A estratégia governamental para a campanha de reeleição em 2026 prevê uma forte aposta no uso da máquina pública e na ampliação de benefícios sociais. Pautas de forte apelo popular, como a discussão em torno do fim da escala de trabalho 6 por 1, devem centralizar os discursos. O tema ganha força como um argumento eleitoral simplificado, embora enfrente discussões sobre o impacto real nos diferentes setores produtivos.
Além da pauta trabalhista, o pacote voltado para o eleitorado inclui medidas de renegociação de dívidas e o fortalecimento de programas de transferência de renda, como o Bolsa Família, o Vale Gás e subsídios para a energia elétrica. Críticos apontam que o foco excessivo nessas concessões pode comprometer a capacidade de investimento do Estado em áreas estruturais e de infraestrutura de longo prazo.
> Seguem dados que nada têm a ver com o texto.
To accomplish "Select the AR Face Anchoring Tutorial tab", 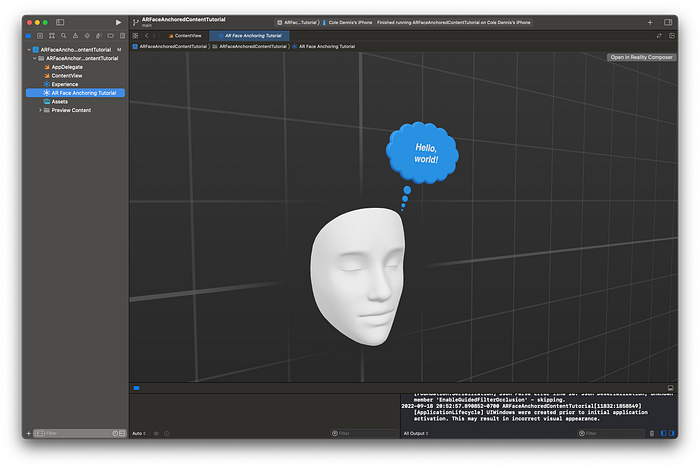I will click(x=250, y=35).
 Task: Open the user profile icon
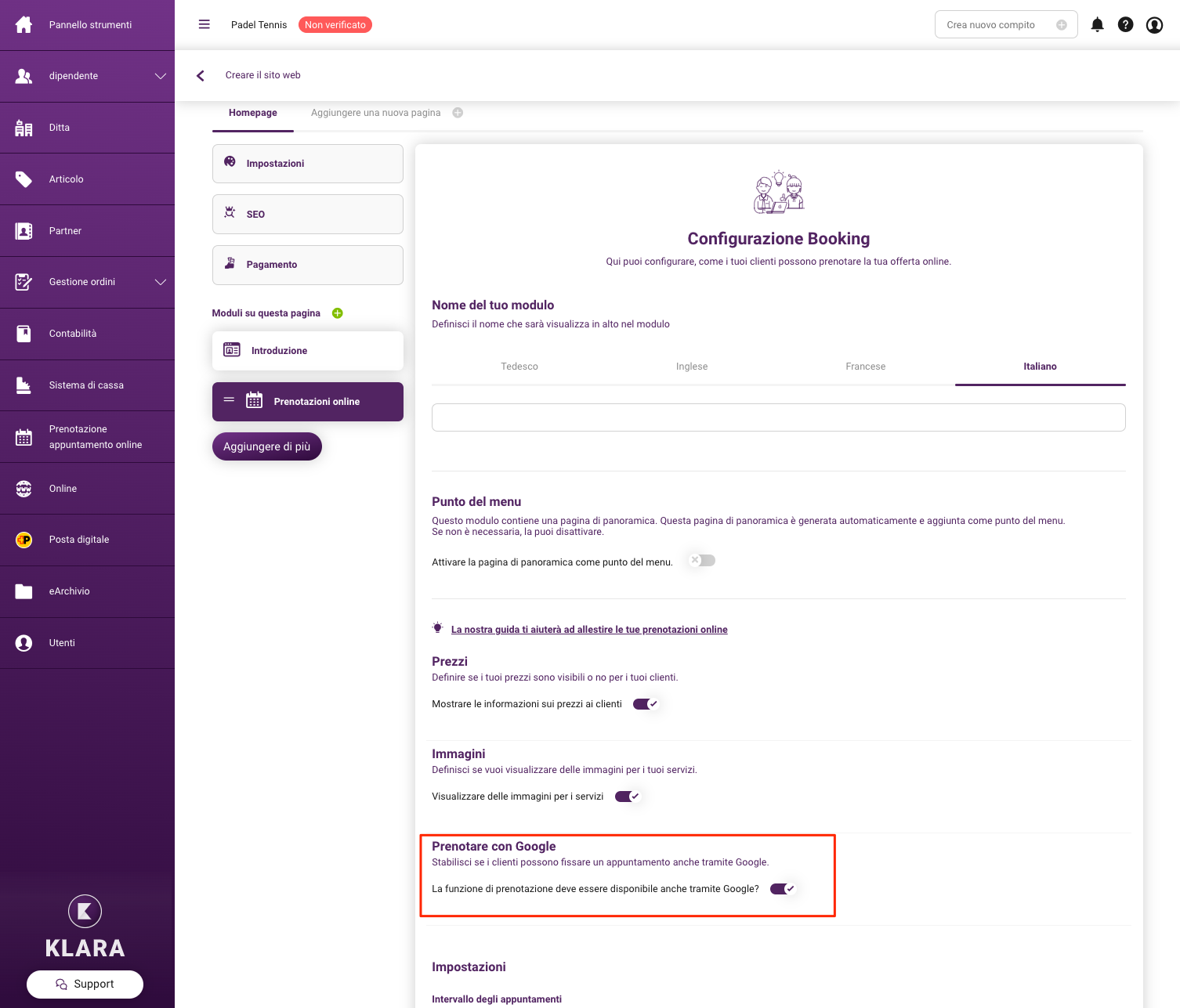(1154, 25)
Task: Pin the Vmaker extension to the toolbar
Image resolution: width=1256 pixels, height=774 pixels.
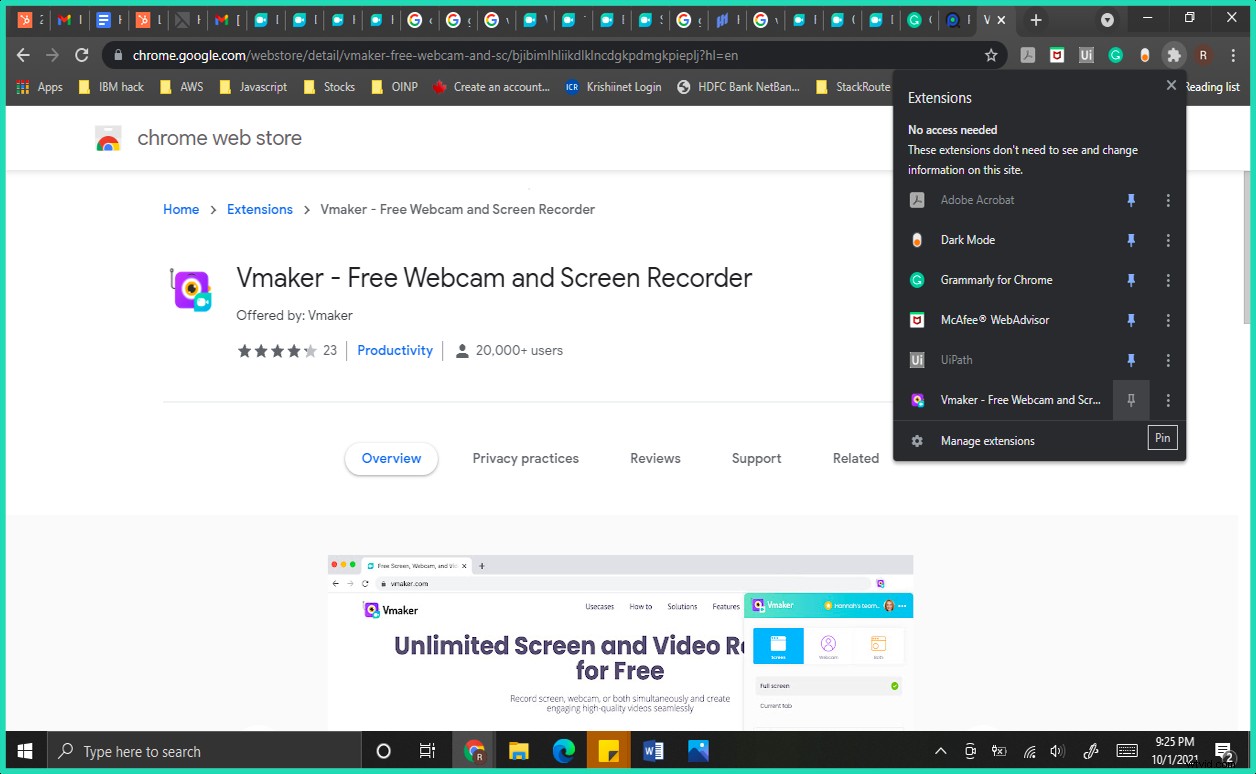Action: [1130, 400]
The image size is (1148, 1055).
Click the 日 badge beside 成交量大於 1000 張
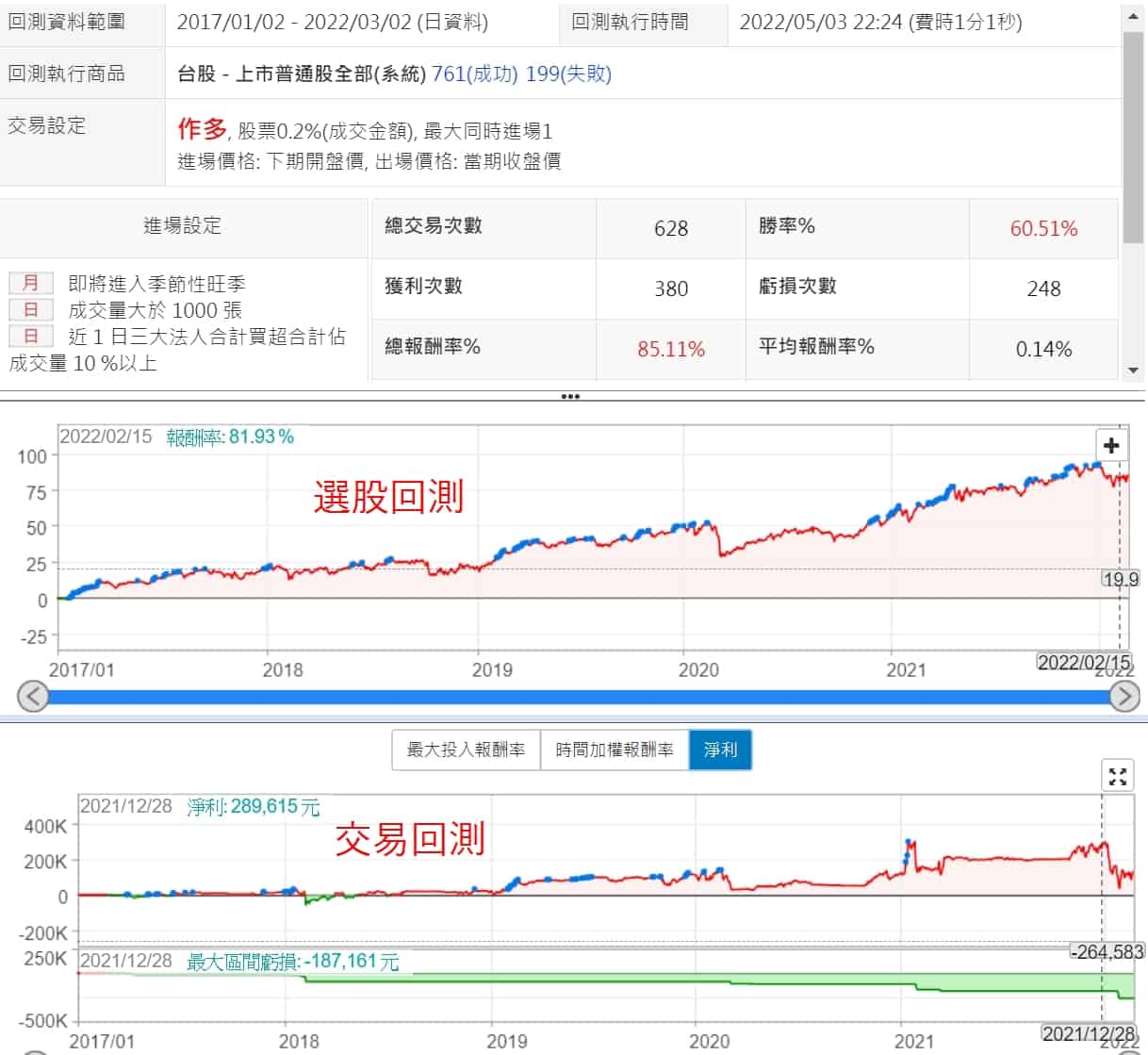[x=31, y=309]
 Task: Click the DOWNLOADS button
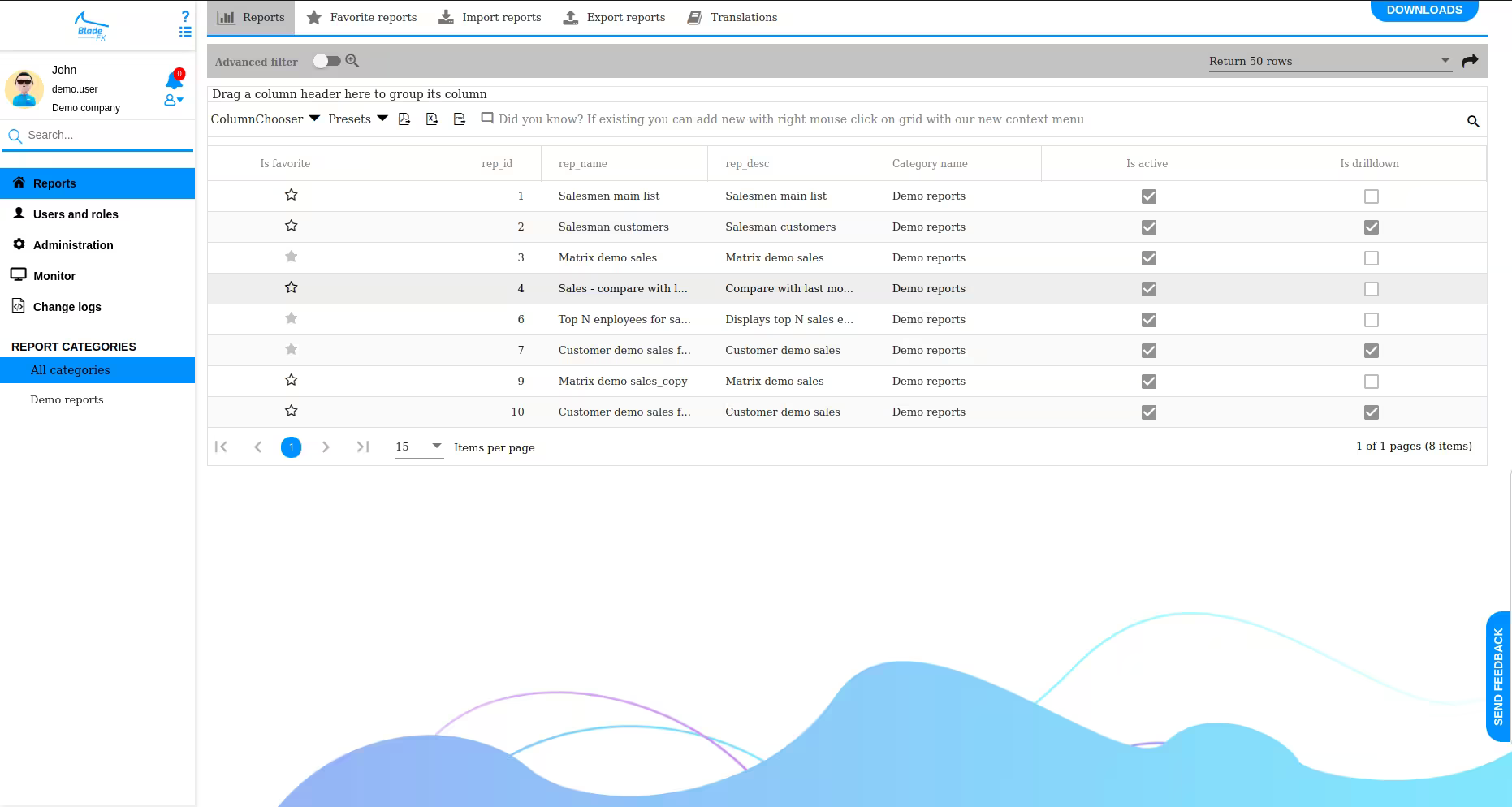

O debate sobre a eficácia dessas políticas também ganha destaque diante da cobrança por mecanismos que garantam a autonomia dos beneficiários. Há questionamentos recorrentes na arena pública sobre a ausência de exigências mais rígidas de contrapartida, como qualificação profissional e inserção no mercado de trabalho, o que mantém a população dependente dos auxílios federais durante o período eleitoral.